Where are these places?

 1
 2
 3
 4
 5
 6
 7
 8
 9
10
11
# What places have best pizzas?
pizza_barstool %>%
  filter( review_stats_all_count >= 20 ) %>% 
  # by city
  add_count(city) %>% 
  # cities with at least 6 places
  filter(n>=6) %>% 
  mutate( city = glue("{city} ({n})") ) %>% 
  ggplot(aes(city, review_stats_all_average_score)) +
  geom_boxplot() +
  labs(subtitle = "Only pizza places with at least 20 reviews", y="review", x="")

Brooklyn has the best pizzas!

Comparing Reviews

The dataset has two kinds of pizza evaluation, let’s check the differences.

 1
 2
 3
 4
 5
 6
 7
 8
 9
10
11
12
# select the reviews
pizza_barstool %>% 
  select(place=name,
         price_level, 
         contains("review")) %>% 
  rename_all(~str_remove(., "review_stats_")) %>% 
  select(-contains("provider")) %>% 
  select(contains("count")) %>% 
  gather(key, value) %>% 
  ggplot(aes(value)) +
  geom_histogram() +
  facet_wrap(~key)

Does Barstool Sports' Dave agree with the critics?

 1
 2
 3
 4
 5
 6
 7
 8
 9
10
11
12
13
14
15
16
17
18
#  taking the name, price and reviews
pizza_cleaned <- pizza_barstool %>% 
  select(place=name,
         price_level, 
         contains("review")) %>% 
  # cleaning column names
  rename_all(~str_remove(., "review_stats_")) %>% 
  select(-contains("provider"))

# ploting Daves x Critics
pizza_cleaned %>% 
  filter(critic_count>0) %>% 
  ggplot(aes(critic_average_score, dave_average_score)) +
  geom_point() +
  geom_abline(color="red", linetype="dashed") + # reference line
  geom_smooth(method = "lm") +
  labs(x="Critic average score", y="Dave score", 
       title="Does Barstool Sports' Dave agree with the critics?")

In overal the evaluations has some correlation.
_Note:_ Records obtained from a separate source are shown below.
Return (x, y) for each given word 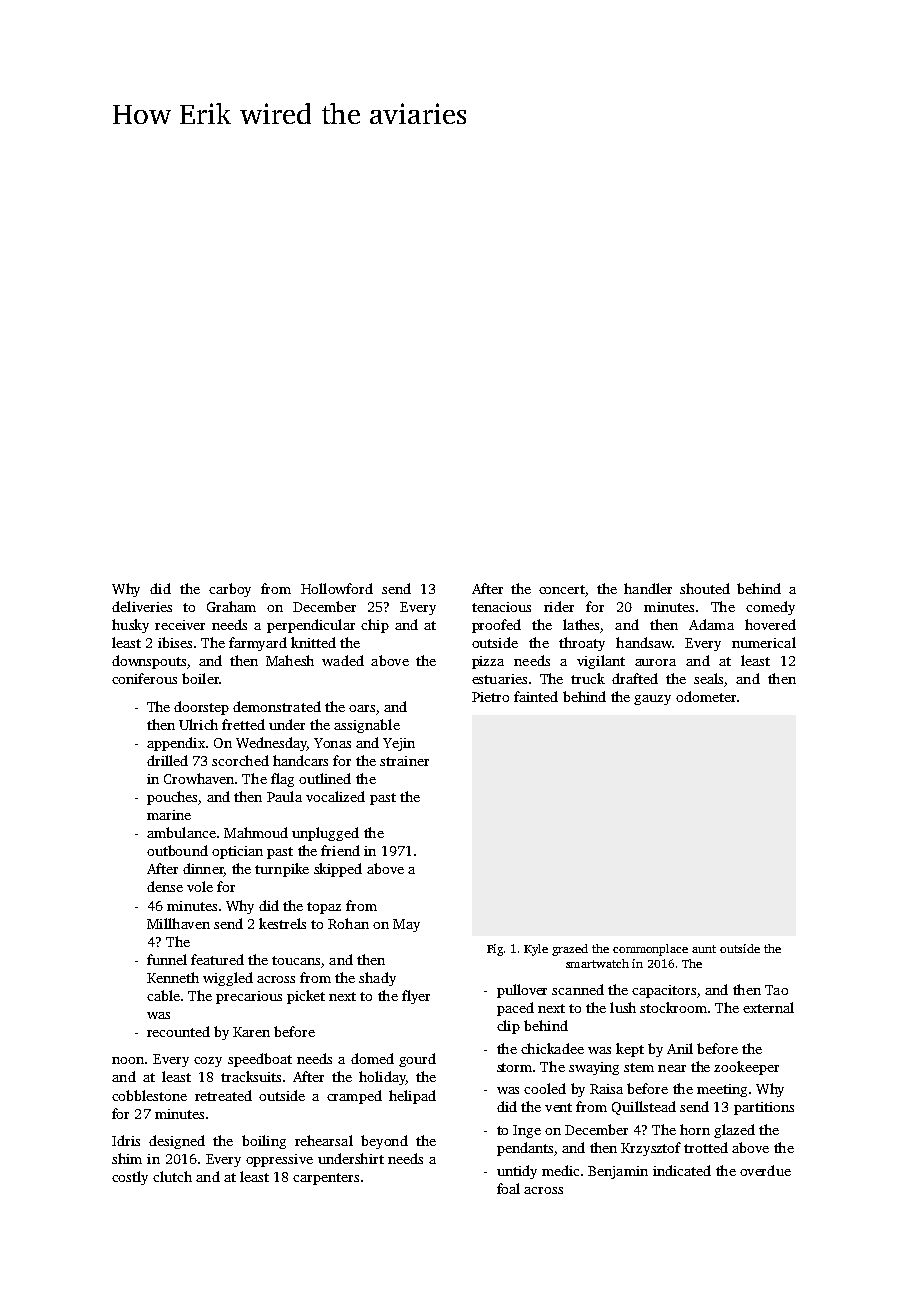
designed (177, 1142)
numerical (764, 642)
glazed (734, 1131)
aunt (704, 949)
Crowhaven (199, 778)
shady (377, 979)
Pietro (490, 697)
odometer (706, 696)
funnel (167, 959)
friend (340, 850)
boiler (200, 678)
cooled (545, 1088)
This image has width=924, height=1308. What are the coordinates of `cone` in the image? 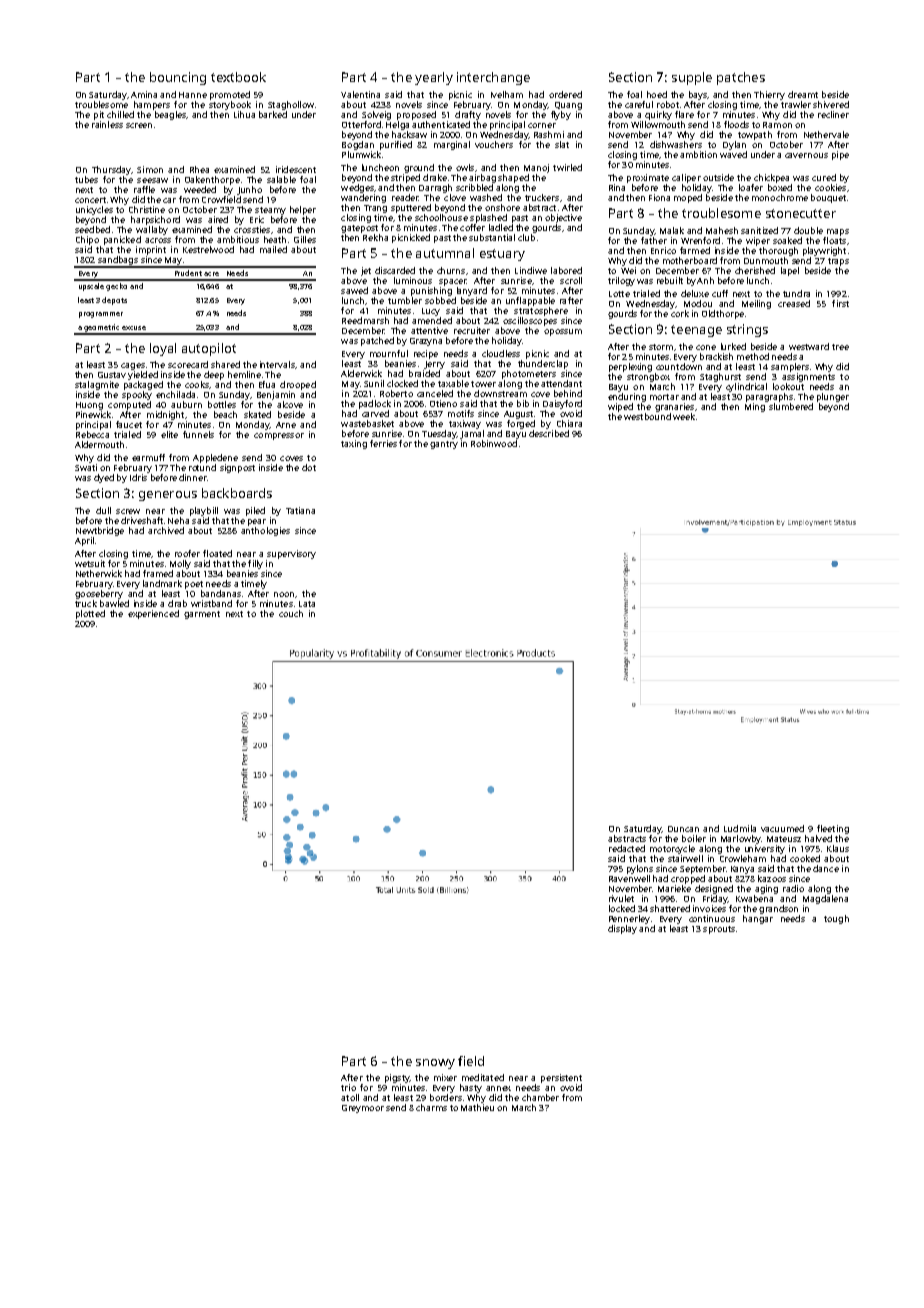 It's located at (706, 347).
Let’s see Community vs Critics

1
2
3
4
5
6
7
pizza_cleaned %>% 
  filter( community_count >=20,
          critic_count > 0) %>% 
  ggplot(aes(critic_average_score, community_average_score)) +
  geom_point() +
  geom_abline(color="red") +
  geom_smooth(method="lm")

That is very bad, and Dave vs. Critics?

1
2
3
4
5
6
7
pizza_cleaned %>% 
  filter( community_count >=20 ) %>% 
  ggplot(aes(community_average_score, dave_average_score)) +
  geom_point(aes( size=community_count)) +
  geom_abline(color="red", linetype="dashed") +
  geom_smooth(method="lm") +
  labs(size="# of community reviews", x="community score", y="Dave score")

Dave score are remarkable close to the community reviews.